Tuesday, January 27, 2015

THOSE WHO SNIPE AT SNIPERS

Apparently neither Michael Moore nor Bill Maher like Clint Eastwood’s new movie American Sniper (Which I have not seen), and they have expressed their displeasure by sniping at snipers. Despite the injunction of Proverbs 26:4 to “answer not a fool according to his folly, lest you become like unto him,” I feel constrained to reply. When Michael Moore says snipers are cowards he shows that he knows nothing about the nature of courage. When Bill Maher says that snipers are psychopaths, he reveals the depth of his ignorance on the subject of psychopathy. I’ll talk about snipers and cowardice first, and then I’ll say something about snipers and psychopathy.

Snipers have had a bad name at least since the Trojan War when Paris killed Achilles by shooting him with a bow instead of walking up to within arm’s length of the near-invincible killing machine and fighting him hand-to-hand. Paris is remembered as a coward, probably because his side lost the war. King David, for example, got better press for killing the giant Goliath from a distance because his side won and got to write the history. Every army from the dawn of history to the present day has used snipers of one form or another—whether they were slingers, archers, or used some other type of missile weapon—and the American military is no different.

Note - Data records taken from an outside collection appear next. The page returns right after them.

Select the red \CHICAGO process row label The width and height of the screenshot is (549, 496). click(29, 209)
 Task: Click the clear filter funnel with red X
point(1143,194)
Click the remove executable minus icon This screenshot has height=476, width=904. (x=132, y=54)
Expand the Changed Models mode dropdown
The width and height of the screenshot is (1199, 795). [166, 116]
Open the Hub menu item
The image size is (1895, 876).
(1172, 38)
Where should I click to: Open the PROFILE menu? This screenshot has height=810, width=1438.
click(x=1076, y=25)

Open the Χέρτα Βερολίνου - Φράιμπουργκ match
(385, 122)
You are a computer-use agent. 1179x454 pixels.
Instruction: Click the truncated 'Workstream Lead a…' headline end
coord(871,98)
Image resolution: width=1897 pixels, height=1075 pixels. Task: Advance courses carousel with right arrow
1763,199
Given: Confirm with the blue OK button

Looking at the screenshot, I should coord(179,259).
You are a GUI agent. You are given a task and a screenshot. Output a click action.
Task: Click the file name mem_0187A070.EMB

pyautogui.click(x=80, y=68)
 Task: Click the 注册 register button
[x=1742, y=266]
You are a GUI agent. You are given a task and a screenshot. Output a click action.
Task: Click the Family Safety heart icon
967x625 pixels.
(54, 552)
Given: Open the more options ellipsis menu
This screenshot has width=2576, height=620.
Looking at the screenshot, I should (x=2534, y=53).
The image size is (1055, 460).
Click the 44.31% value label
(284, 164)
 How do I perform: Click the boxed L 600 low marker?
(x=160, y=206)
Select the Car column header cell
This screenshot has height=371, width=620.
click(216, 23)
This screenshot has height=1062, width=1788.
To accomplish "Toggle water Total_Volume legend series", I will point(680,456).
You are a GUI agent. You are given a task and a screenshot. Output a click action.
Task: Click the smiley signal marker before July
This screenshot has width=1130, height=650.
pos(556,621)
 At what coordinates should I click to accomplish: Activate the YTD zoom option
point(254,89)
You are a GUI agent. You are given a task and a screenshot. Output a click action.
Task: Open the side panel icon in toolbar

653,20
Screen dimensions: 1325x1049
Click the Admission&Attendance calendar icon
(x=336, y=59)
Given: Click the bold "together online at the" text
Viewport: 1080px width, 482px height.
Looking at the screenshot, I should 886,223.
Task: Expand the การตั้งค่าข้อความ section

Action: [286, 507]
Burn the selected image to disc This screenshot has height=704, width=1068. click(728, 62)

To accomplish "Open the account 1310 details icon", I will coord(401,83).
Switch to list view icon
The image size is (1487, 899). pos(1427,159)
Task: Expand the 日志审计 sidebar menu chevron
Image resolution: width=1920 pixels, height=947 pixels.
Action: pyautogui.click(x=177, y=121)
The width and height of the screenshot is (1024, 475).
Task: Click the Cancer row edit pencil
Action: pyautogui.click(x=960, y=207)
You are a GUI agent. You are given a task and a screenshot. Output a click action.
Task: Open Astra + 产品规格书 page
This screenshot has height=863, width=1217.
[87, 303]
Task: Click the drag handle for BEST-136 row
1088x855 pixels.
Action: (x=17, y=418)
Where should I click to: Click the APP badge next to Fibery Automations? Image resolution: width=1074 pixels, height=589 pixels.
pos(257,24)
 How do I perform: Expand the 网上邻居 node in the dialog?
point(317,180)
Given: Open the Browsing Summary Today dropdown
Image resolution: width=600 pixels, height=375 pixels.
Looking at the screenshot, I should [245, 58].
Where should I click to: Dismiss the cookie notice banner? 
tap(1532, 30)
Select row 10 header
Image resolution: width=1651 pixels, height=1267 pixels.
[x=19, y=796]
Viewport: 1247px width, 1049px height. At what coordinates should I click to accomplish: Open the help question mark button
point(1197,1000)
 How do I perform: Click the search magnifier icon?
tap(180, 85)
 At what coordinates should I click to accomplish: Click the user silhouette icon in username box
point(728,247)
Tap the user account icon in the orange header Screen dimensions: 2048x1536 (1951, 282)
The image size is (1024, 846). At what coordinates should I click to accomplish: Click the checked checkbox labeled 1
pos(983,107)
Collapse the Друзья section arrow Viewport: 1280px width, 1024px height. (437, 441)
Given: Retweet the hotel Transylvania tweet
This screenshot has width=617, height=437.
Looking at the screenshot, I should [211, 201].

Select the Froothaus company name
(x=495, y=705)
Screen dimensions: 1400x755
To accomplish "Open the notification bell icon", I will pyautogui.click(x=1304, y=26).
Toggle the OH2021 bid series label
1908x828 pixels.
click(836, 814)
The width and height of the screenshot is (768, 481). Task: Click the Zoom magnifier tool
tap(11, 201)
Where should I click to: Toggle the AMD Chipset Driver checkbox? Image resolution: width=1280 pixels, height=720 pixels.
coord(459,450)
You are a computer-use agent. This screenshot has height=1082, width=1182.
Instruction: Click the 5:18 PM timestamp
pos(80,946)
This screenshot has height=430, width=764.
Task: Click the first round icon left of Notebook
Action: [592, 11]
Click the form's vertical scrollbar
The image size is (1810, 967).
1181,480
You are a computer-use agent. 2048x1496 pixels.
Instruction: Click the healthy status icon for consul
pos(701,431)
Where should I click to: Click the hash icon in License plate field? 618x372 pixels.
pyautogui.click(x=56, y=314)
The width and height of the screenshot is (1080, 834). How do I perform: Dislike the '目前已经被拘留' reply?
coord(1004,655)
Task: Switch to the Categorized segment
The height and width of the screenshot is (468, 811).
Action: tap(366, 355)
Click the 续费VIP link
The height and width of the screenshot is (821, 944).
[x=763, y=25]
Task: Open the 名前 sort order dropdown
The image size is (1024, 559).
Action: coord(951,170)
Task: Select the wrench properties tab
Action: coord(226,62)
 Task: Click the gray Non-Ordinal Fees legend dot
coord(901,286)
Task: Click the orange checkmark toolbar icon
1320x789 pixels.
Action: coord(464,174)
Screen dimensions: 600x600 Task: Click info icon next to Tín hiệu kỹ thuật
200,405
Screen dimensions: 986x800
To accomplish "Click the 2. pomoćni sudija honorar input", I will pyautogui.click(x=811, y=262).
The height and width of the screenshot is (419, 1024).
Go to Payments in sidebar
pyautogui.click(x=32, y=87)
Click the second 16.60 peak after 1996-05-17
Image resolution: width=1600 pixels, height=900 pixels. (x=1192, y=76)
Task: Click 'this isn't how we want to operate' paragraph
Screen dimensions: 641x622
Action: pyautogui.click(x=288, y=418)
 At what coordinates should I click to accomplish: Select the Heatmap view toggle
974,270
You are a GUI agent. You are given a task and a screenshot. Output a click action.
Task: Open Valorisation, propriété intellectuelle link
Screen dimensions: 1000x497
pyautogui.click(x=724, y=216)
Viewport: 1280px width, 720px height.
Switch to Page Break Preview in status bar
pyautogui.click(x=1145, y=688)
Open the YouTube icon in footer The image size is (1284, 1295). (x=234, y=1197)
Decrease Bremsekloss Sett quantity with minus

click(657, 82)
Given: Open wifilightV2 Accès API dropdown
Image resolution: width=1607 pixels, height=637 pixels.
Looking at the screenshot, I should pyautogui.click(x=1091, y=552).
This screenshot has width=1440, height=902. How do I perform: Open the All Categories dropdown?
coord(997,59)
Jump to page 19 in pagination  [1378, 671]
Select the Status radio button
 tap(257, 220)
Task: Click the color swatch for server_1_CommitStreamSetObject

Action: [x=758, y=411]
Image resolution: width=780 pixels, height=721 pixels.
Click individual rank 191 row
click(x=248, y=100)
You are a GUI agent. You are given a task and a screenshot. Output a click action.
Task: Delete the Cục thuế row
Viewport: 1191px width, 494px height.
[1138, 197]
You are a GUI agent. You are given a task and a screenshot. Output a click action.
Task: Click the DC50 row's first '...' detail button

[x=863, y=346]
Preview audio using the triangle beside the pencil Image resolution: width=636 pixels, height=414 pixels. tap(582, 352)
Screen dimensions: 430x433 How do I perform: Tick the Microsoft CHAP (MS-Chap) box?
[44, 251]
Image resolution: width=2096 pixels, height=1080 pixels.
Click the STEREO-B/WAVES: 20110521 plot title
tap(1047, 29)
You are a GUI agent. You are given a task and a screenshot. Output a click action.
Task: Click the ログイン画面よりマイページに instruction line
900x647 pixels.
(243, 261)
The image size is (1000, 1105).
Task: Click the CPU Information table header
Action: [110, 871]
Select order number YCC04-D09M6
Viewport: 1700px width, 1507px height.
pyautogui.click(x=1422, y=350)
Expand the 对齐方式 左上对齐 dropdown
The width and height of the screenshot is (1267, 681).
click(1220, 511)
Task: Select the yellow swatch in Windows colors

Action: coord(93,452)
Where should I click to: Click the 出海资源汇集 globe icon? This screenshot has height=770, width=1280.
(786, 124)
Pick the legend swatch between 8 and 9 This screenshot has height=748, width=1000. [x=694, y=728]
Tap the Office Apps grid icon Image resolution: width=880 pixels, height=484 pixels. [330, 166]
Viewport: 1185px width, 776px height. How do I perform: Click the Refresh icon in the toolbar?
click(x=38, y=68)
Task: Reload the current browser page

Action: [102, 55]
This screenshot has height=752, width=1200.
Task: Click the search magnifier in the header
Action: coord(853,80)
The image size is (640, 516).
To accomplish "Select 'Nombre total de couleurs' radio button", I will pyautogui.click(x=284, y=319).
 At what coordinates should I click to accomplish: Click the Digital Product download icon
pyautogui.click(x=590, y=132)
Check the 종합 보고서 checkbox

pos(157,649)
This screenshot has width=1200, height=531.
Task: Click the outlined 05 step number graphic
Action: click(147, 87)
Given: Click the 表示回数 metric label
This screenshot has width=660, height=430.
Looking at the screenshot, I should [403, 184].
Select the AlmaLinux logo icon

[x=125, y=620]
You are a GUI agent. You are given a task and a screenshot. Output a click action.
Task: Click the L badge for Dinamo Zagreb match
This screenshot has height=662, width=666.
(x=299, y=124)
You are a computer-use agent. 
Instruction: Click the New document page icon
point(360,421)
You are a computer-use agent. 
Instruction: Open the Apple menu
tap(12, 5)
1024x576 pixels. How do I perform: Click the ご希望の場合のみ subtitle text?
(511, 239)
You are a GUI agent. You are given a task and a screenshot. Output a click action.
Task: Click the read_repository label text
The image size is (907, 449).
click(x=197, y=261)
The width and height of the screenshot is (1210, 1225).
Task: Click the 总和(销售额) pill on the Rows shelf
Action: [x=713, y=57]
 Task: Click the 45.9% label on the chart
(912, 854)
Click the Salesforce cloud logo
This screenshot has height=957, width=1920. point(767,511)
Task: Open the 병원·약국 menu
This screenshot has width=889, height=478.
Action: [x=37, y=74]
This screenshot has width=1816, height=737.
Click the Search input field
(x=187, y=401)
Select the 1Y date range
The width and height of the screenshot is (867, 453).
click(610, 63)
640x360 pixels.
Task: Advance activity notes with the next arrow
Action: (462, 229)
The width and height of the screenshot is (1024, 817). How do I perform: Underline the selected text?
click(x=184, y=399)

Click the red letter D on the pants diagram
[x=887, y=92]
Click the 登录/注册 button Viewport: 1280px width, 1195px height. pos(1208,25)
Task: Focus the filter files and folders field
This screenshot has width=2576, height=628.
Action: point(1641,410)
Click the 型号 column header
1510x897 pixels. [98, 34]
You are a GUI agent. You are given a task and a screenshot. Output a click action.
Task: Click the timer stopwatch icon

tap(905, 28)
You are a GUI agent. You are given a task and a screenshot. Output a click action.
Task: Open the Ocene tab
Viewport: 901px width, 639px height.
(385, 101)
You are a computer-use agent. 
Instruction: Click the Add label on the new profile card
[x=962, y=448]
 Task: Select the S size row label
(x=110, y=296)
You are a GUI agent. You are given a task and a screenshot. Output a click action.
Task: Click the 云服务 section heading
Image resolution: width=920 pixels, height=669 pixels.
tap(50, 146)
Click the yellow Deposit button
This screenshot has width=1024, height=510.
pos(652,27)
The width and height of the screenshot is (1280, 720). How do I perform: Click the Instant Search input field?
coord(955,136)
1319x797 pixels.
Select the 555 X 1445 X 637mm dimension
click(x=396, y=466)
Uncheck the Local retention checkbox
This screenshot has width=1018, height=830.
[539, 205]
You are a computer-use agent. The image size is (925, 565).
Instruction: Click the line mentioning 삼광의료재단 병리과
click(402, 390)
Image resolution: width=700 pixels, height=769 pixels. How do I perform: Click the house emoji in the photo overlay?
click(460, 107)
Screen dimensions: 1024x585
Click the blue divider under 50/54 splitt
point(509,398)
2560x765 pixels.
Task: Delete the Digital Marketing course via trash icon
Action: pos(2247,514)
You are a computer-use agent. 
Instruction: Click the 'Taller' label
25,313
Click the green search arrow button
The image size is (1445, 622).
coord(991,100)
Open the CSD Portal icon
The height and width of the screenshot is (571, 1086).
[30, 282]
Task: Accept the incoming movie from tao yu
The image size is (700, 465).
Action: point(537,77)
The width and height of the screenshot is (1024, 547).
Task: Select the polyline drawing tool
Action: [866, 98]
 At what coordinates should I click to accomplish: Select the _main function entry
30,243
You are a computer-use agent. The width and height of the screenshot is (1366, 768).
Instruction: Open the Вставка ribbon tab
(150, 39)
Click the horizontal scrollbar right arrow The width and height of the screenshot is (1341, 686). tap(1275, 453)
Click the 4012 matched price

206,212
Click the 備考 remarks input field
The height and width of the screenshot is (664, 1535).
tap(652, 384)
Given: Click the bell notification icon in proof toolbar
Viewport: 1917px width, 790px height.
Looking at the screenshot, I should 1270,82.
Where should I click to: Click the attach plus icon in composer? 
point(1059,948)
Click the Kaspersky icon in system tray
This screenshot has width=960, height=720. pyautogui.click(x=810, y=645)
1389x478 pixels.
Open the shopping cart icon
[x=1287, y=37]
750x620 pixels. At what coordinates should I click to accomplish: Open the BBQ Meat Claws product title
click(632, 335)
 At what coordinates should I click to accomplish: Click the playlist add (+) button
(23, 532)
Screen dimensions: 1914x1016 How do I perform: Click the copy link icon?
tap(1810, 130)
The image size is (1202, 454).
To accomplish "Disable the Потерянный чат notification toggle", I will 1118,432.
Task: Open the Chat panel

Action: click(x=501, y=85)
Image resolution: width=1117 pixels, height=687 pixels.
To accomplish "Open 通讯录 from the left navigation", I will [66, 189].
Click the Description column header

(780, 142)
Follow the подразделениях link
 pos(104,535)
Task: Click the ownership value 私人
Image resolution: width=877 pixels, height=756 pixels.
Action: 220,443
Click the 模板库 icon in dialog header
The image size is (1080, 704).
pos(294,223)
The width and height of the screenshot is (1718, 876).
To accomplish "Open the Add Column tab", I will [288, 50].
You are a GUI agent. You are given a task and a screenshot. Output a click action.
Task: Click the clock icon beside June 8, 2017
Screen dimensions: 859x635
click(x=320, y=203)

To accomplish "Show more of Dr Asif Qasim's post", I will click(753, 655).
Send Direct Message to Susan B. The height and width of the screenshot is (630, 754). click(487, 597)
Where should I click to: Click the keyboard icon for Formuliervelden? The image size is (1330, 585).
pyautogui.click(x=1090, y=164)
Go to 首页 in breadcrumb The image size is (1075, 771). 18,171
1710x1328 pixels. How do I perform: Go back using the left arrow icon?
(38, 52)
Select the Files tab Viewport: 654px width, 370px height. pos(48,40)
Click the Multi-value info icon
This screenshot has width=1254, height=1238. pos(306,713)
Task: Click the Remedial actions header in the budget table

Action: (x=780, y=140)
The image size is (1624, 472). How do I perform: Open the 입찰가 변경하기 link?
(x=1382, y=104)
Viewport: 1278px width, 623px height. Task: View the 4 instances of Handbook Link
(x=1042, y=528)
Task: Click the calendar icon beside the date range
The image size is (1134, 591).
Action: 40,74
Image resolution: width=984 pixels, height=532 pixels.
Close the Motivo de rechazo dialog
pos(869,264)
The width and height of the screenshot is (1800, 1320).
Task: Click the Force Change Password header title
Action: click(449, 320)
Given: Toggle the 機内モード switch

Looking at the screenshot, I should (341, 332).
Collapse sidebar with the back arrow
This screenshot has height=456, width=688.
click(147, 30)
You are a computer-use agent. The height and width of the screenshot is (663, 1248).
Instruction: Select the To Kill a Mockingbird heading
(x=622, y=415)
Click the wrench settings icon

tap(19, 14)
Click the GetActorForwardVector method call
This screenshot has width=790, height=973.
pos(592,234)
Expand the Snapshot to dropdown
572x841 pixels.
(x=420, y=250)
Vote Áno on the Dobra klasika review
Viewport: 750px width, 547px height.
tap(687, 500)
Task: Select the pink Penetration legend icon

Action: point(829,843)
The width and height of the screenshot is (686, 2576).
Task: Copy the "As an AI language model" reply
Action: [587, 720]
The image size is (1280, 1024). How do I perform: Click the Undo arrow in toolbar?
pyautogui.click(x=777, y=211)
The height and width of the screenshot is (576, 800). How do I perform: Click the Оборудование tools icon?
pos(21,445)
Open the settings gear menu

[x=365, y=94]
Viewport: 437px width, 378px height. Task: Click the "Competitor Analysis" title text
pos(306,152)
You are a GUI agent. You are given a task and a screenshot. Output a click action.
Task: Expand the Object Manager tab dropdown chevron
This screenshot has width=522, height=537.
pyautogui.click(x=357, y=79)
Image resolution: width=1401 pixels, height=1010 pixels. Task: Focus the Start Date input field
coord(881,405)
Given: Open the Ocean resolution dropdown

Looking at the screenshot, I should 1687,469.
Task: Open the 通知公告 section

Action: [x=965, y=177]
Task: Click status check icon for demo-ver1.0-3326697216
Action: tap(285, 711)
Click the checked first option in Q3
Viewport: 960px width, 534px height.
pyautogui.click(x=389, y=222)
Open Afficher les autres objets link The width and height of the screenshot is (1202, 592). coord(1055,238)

Snipers have been a fixture in the American military since before Declaration of Independence. At the Battle of Bunker Hill snipers hid in the abandoned village of Charlestown and fired on Howe’s troops as they advanced on the patriots’ fortifications. This prompted Howe to order his ships in Boston Harbor to cannonade the town with incendiary bombs. Were the Charlestown snipers cowards? Another sniper stood on the top of the breastworks and fired offhand at the advancing British. He would fire, hand the musket down and be given a primed musket, and then fire again. This constant supply of freshly primed muskets allowed him to keep up a steady stream of fire. By the time he was finally shot and killed, he had shot some twenty British officers. Was he a coward? You cannot call anyone a coward who goes into combat and performs his assigned task to the best of his ability, whether that task is caring for the wounded as a medic or wounding the enemy as a sniper.

Now let’s talk about psychopaths. According to Dr. Hervey Cleckley, a pioneer in the study of psychopathy, a psychopath is unreliable, untruthful, insincere, remorseless, shameless, narcissistic, uncaring about others, and prone to poorly motivated antisocial behavior. Years ago a psychiatrist at the state hospital for the criminally insane gave me the best definition of psychopath that I have ever heard. He told me that a man I wanted to use as a witness was a psychopath. Then he asked me “You know what a psychopath is, don’t you?” I said that I didn’t, and he continued “Bum, hobo, criminal. That’s what a psychopath is.”

During the Battle of Mogadishu two U.S. Army helicopters were shot down and the personnel surrounded by hostile fighters. Something had to be done to protect them. Delta snipers Gary Gordon and Randy Shughart volunteered to hold off the hostile forces until a rescue could be effectuated. They knew that they were volunteering for almost certain death. They nevertheless undertook the mission and fought until they were overrun by a mob consisting of thousands of combatants. Is that something an unreliable, untruthful, insincere, remorseless, law-breaking, shameless narcissist would do? These two men were courageous to a fault and the exact opposite psychopaths. The posthumous Medals of Honor awarded to them were well-deserved.

There’s an old saying that goes “Make sure your brain is in gear before putting your mouth in motion.” Moore and Maher would do well to heed that admonition.